Stored entries:
++++++++++
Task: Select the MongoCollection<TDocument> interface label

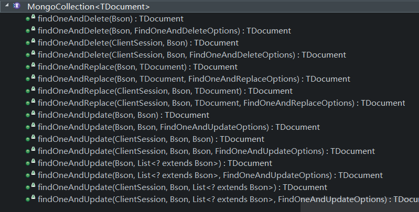Action: [x=88, y=7]
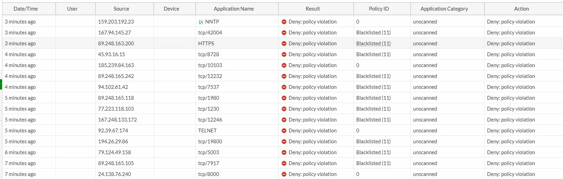563x179 pixels.
Task: Sort by the Source column header
Action: pyautogui.click(x=121, y=9)
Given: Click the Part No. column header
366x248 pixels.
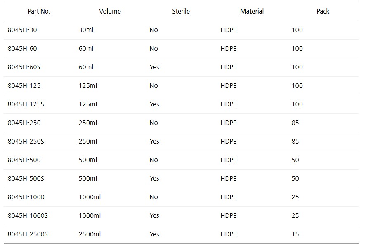Looking at the screenshot, I should 39,12.
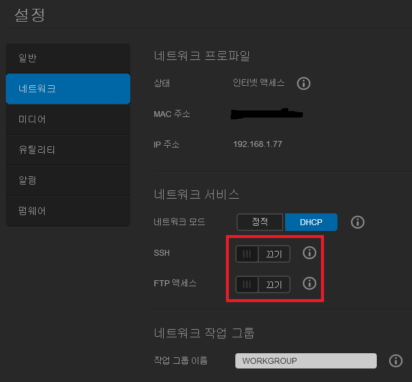
Task: Click the 인터넷 액세스 status text
Action: 259,83
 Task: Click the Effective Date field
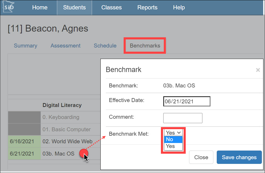tap(186, 101)
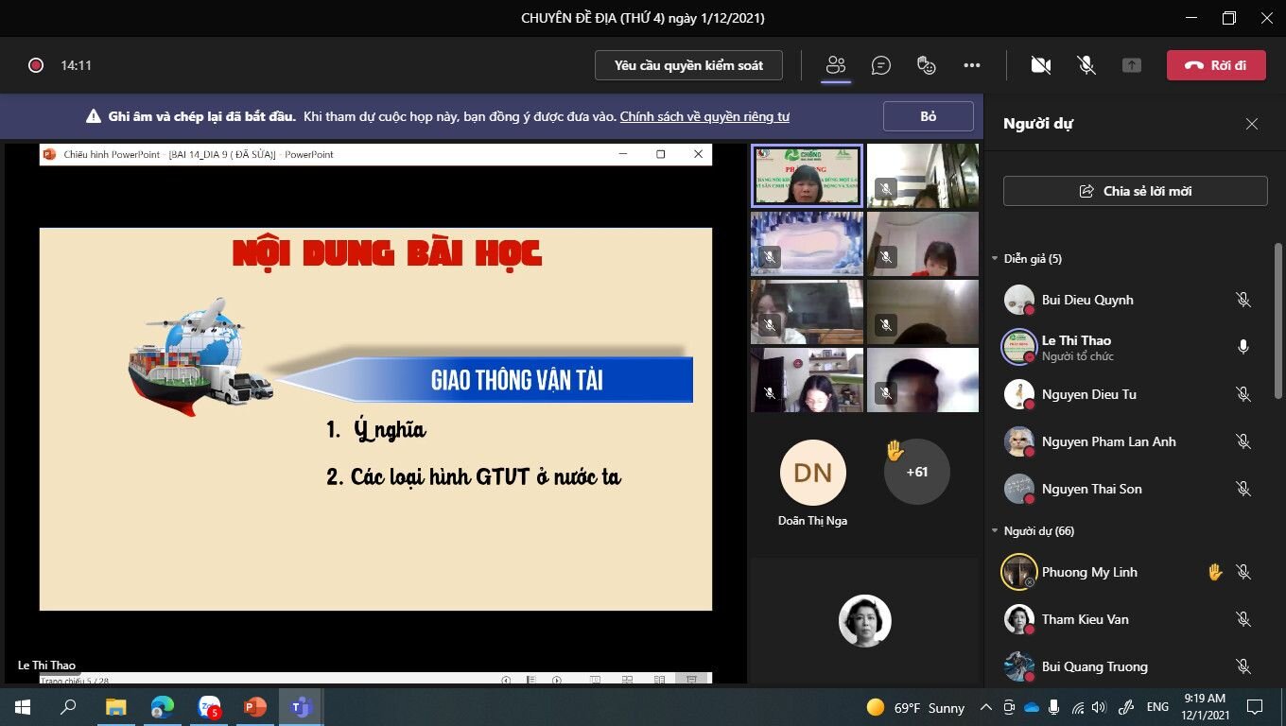1286x726 pixels.
Task: Click the Yêu cầu quyền kiểm soát button
Action: point(688,65)
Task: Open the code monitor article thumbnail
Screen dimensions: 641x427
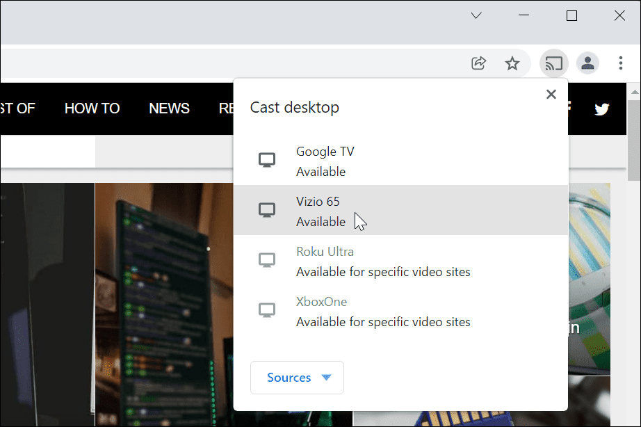Action: pyautogui.click(x=163, y=299)
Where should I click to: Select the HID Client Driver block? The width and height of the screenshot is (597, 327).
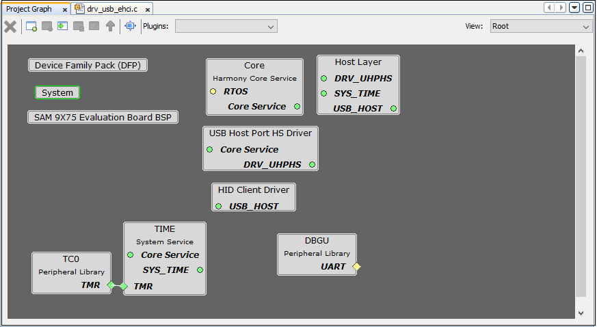coord(253,190)
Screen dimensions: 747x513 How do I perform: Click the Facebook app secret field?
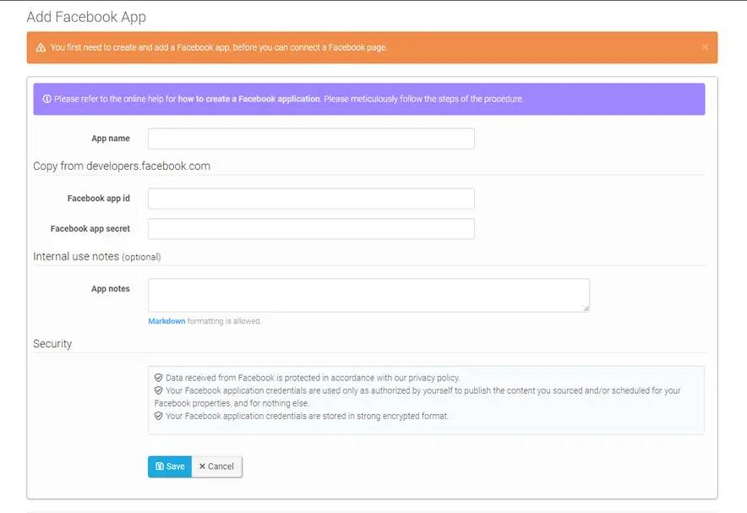point(311,228)
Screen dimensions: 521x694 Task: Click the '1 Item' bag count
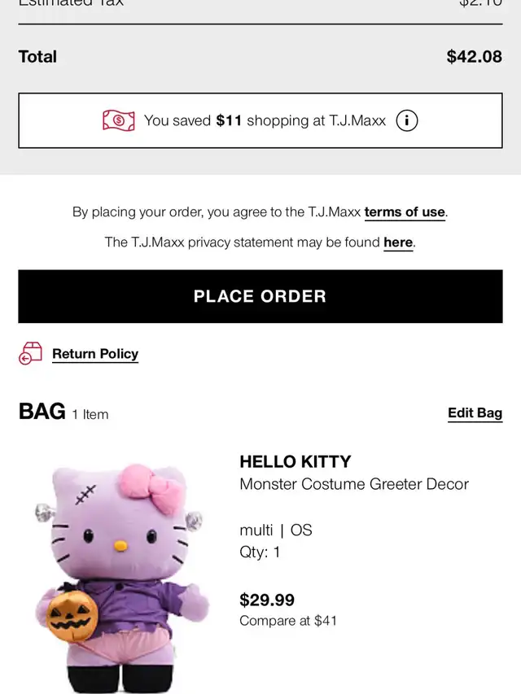[x=90, y=415]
++++++++++
WHAT THIS TASK INVOLVES: Print, without pictures, exactly the lines from the one containing "Task: Open the code monitor article thumbnail" through the final line of the records above.

PROBLEM SOLUTION:
Task: Open the code monitor article thumbnail
Screen dimensions: 641x427
Action: pyautogui.click(x=163, y=299)
Where should I click to: Select the HID Client Driver block? The width and height of the screenshot is (597, 327).
coord(253,190)
Screen dimensions: 747x513 How do I perform: Click the Facebook app secret field?
point(311,228)
Screen dimensions: 521x694 Task: Click the '1 Item' bag count
[x=90, y=415]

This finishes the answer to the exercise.